** Opening DATA TO EXAMINE block **

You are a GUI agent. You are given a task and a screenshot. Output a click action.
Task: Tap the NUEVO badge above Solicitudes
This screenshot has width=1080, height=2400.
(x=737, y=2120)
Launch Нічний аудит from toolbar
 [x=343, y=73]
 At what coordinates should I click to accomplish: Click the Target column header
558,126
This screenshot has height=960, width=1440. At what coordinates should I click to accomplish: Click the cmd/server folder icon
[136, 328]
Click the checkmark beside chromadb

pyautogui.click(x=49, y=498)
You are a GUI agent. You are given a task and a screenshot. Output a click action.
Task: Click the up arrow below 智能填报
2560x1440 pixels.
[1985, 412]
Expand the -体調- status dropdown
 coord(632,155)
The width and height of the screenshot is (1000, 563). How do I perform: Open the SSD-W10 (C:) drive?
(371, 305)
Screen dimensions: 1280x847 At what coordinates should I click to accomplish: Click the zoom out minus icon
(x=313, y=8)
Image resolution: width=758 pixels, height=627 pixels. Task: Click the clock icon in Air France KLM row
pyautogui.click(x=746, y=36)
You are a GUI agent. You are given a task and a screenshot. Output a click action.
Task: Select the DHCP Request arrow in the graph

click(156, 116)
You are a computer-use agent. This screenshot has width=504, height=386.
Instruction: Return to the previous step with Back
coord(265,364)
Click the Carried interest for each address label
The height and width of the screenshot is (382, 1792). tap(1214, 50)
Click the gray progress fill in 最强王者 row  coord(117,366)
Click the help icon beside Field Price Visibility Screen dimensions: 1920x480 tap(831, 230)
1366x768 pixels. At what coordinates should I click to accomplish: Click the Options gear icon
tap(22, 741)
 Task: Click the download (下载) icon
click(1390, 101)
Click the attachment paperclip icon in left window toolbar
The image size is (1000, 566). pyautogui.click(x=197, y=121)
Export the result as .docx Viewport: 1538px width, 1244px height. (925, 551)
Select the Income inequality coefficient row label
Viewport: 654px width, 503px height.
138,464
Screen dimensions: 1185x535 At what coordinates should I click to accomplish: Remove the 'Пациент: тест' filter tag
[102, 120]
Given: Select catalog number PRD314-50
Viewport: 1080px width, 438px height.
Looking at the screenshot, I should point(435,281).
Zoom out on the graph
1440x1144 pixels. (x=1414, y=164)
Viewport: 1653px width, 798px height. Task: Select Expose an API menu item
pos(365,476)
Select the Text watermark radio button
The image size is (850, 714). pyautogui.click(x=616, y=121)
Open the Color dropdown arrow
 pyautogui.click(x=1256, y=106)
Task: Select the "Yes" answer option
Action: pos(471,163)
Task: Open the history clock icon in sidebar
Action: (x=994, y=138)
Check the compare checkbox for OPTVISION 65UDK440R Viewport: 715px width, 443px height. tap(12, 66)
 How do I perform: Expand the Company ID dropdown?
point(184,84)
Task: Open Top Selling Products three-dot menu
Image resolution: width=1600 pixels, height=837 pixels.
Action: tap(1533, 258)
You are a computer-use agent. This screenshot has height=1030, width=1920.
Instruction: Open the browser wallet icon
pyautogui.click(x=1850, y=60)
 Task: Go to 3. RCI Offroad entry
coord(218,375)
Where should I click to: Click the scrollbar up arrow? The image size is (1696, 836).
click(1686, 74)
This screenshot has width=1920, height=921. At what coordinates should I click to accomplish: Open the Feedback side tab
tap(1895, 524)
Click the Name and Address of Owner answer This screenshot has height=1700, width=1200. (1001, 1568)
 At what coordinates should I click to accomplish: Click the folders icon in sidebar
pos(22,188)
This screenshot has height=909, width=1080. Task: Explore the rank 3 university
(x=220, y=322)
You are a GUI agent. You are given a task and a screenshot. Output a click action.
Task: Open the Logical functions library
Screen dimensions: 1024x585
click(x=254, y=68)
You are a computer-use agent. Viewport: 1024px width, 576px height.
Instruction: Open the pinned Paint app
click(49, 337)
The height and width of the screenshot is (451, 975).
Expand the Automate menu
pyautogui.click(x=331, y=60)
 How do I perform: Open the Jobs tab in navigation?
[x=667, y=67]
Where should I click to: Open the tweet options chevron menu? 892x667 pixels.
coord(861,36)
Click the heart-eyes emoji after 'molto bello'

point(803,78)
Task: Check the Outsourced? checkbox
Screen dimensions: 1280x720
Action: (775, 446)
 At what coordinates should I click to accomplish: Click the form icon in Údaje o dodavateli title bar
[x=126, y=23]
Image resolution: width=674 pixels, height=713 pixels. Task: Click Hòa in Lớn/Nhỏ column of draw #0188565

** Closing DATA TO EXAMINE block **

Your answer should consist of the lines of the listing that contain "checkbox", copied as they stand.

RESPONSE TO THE EXERCISE:
Check the compare checkbox for OPTVISION 65UDK440R Viewport: 715px width, 443px height. tap(12, 66)
Task: Check the Outsourced? checkbox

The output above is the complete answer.